A guide to dose conversions FROM morphine TO second-line opioid analgesics used for moderate to severe pain

Use the tables above as a guide. The doses are approximate (≈) and not exact equivalent doses. Breakthrough opioid doses are based on a calculation of 1/6th of the daily dose - these doses may be adjusted up or down to avoid the use of decimal points and to allow a practical dose to be administered. Some patients may require a smaller 4-hour breakthrough dose of 1/10th of the daily dose. Initiate dose with caution depending on clinical condition and judgement.

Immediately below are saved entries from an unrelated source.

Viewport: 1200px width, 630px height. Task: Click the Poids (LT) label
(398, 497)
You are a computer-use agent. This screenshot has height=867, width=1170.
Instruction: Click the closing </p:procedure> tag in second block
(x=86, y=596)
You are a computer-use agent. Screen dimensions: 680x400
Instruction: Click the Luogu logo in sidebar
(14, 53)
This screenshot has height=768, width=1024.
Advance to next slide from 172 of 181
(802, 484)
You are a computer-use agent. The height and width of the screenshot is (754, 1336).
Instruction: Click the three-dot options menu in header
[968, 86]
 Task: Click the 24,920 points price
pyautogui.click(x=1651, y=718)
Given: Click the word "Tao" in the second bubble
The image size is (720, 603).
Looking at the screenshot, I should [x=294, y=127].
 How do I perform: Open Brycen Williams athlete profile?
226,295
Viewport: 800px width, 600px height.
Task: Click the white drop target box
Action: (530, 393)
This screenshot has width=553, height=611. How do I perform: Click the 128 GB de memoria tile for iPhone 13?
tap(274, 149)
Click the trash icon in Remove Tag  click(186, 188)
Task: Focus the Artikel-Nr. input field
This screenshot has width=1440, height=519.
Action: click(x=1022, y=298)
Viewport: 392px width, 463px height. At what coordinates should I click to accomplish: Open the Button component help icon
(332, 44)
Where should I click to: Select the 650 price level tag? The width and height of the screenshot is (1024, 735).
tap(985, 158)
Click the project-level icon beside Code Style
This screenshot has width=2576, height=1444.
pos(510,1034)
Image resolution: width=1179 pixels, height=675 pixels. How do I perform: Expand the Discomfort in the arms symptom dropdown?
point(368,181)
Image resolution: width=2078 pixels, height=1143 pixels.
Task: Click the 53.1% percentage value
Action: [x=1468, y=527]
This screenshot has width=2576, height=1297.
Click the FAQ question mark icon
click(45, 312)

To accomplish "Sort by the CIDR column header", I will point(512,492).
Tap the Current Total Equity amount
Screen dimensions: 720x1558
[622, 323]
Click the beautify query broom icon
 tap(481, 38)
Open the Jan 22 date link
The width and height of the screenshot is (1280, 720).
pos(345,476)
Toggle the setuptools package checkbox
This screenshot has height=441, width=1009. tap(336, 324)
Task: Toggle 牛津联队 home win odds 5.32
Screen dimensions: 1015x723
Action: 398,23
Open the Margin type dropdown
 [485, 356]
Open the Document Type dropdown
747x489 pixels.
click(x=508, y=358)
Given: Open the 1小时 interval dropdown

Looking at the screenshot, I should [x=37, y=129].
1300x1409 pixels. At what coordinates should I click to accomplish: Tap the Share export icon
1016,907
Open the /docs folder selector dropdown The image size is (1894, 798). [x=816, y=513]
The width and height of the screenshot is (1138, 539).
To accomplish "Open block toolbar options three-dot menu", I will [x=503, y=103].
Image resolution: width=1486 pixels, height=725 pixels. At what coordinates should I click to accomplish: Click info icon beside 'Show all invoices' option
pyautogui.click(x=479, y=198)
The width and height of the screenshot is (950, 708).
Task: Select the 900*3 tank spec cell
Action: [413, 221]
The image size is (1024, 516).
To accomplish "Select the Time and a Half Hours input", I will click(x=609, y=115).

  • Opioid bioavailability (particularly for oral morphine) and response are highly variable.
  • It is important to exercise caution when switching opioids. Start low and titrate gradually.
  • Always prescribe an appropriate drug and dose for breakthrough pain: 1/6th to 1/10th of the 24 hour regular opioid dose as required.
  • Opioid conversions and ratios may vary depending on the resource used. The conversions used in these guidelines are based on consensus of use across Scotland and reference sources.
  • Consider reducing the dose by up to 30% and re-titrating:
    • when changing opioid because of differences in pharmacokinetics and pharmacodynamics, including incomplete cross tolerance
    • if the patient is opioid toxic, frail or elderly.
  • Check the information about individual drugs if the patient has renal or liver impairment.
  • Particular care is needed when changing between opioids at higher doses or when the dose of the first opioid has been rapidly increased as these patients are at greater risk of adverse effects.
  • Morphine and oxycodone doses can be measured accurately in 1mg dose increments. Decimal places are not recommended.
  • Fentanyl: Refer to Fentanyl Patches information sheet for dose conversions.
  • Alfentanil: Refer to Alfentanil information sheet for dose conversions.
  • The effective sublingual/buccal dose of Fentanyl cannot be reliably predicted from the background maintenance opioid dose and individual titration for a patient is required, always starting at the lowest dose.
  • Monitor the patient carefully. If in doubt, seek advice.

Dose advice for "as required" prescriptions

  • Patients on a regular opioid will require an opioid prescribed as required for breakthrough pain. An appropriate as required dose is typically 1/6th to 1/10th of the regular opioid dose.
  • The as required dose is usually increased appropriately when the dose of regular opioid is increased.
  • For most as required opioids a prescribing interval equivalent to the duration of expected onset of action for the route administered is permitted, particularly if pain is severe to allow for dose titration whilst monitoring for toxicity. The prescription should also identify that if 3 or more doses have been given within 4 hours with little or no benefit urgent advice or review should be sought.  If more than 6 doses are required in 24 hours advice or review should be requested.
  • Refer to Care in the last days of life guideline.
  • Seek specialist advice when prescribing rapid acting fentanyl preparations or refer to the medicine information sheet if familiar with the product - Fentanyl sublingual (Abstral)®, Fentanyl buccal (Effentora)® and Fentanyl nasal spray (PecFent)®.